A Note on Peter Chamberlen and the Sacrament of the Washing of the Saints’ Feet

Matthew Pinson

The London General Baptist physician Peter Chamberlen (sometimes spelled “Chamberlain”) was probably best known for books he wrote about poverty in England, how it should be addressed, and how poor relief in England should be reformed. The learned Dr. Chamberlen was a noted physician who served as a personal physician to Kings Charles I, Charles II, and James II. He had some strange ideas, flirting with Fifth Monarchist and seventh-day Sabbath ideas, and was never part of the General Assembly. He did, however, have a great deal of contact with typical General Baptists who were part of the General Assembly. For more information on Chamberlen, see the delightful article by J. W. Thirtle, “Dr. Peter Chamberlen, Physician to Stuart Kings and Baptist Pastor,” Transactions of the Baptist Historical Society 2 (1910), sixth page (unnumbered).

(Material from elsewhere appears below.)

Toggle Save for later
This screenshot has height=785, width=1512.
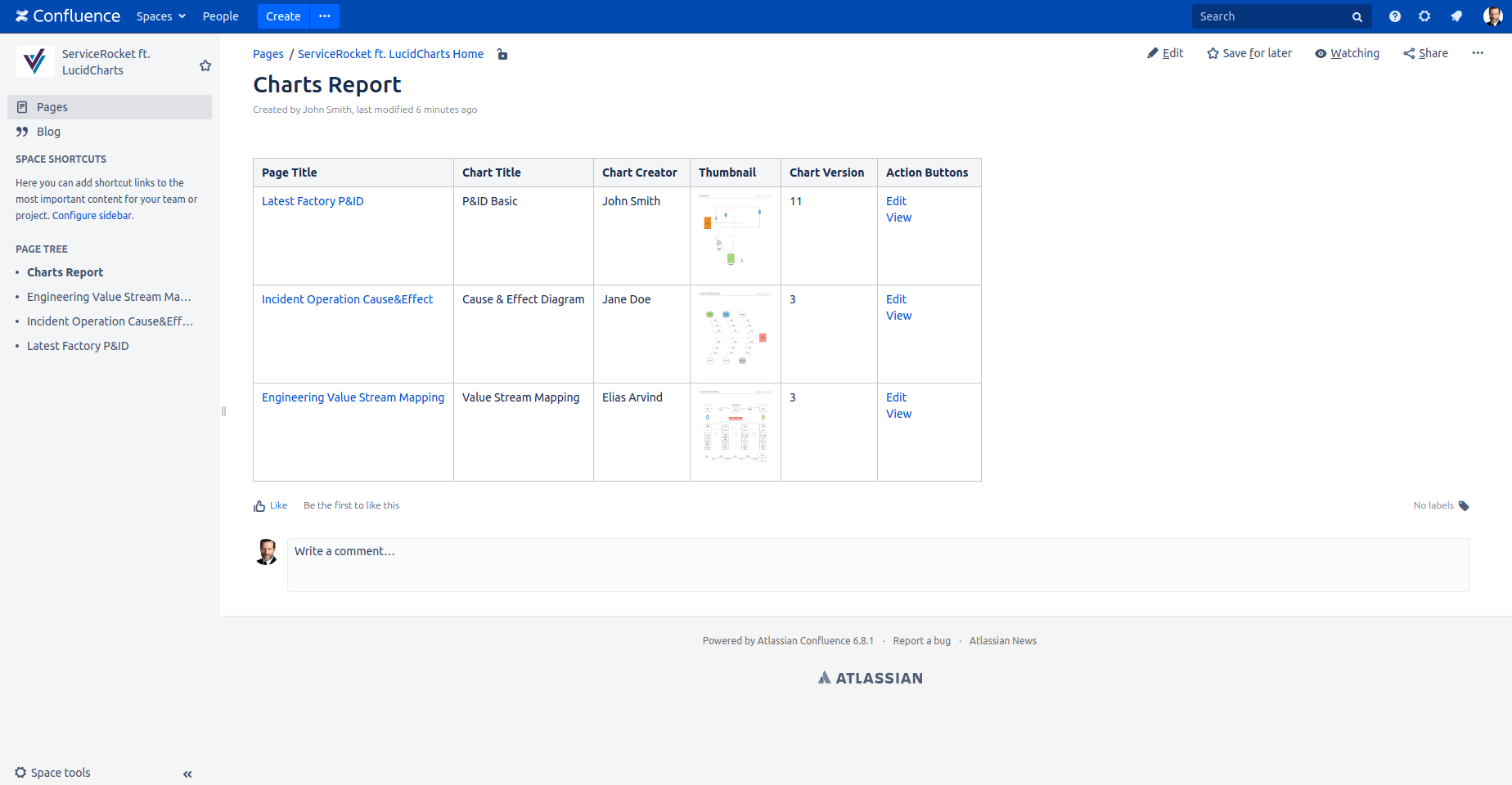click(1211, 52)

I recently came across a quote from a pamphlet Chamberlen wrote against a London Presbyterian named Thomas Bakewell entitled Master Bakewells Sea of Absurdities Concerning Sprinkling Calmely Driven Back. Their debate was over sprinkling versus dipping as the biblical mode of baptism. The quote that caught my eye most recently concerned the washing of the saints’ feet, sometimes referred to by the Latin term pedilavium.

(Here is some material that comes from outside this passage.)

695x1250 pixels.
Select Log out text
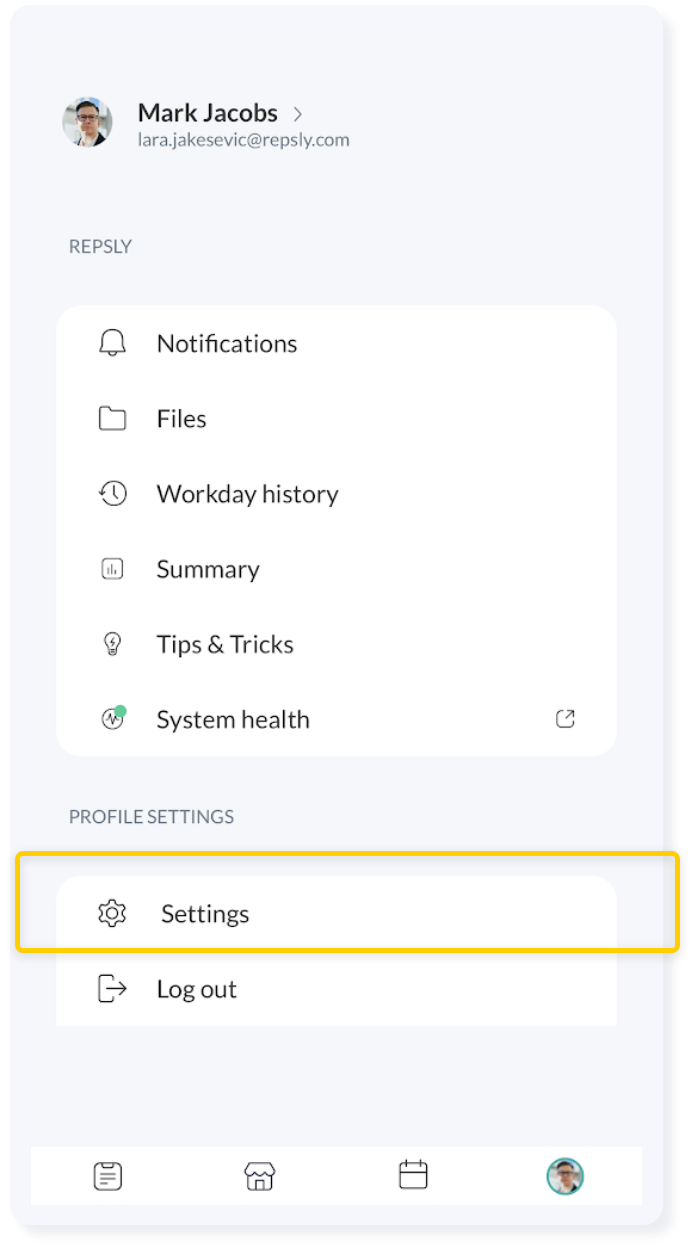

In the course of his discussion with Bakewell, Chamberlen argued for the washing of the saints’ feet as a standing sacrament in the church of Christ, using the words “sacrament” and “sacramental” to describe the washing of feet in John 13. Here is what Chamberlen said to Bakewell:

“[Y]ou as desperately attempt to clear this by the Conference of Jesus Christ with Peter about the washing of his Feet. Jo. 13.8. Read on to the 10. verse. He that is Washed (saith he) or he that is already Baptized, needeth not save to cleanse or wash his feete, &c: This shewes (say you, from the 8. verse instancing, in me for with me, as almost in all the Scriptures you quote, you mistake somewhat) this shewes that washing was sacramentall. If you mean it is a Sacrament, why do you not so practise it? If it be the Sacrament of Baptisme, why do not your Ministers wash the feet of Infants as Christ did his Disciples, rather than sprinkle the face onely, which Christ never did?” [1]

The quotation is interesting, not only because of how Chamberlen turns around Bakewell’s reasoning into an anti-paedobatist argument, but also because it indicates Chamberlen’s positive views on the washing of feet as a sacrament.

[1] Peter Chamberlen, Master Bakewells Sea of Absurdities Concerning Sprinkling Calmely Driven Back (London, 1650), 12.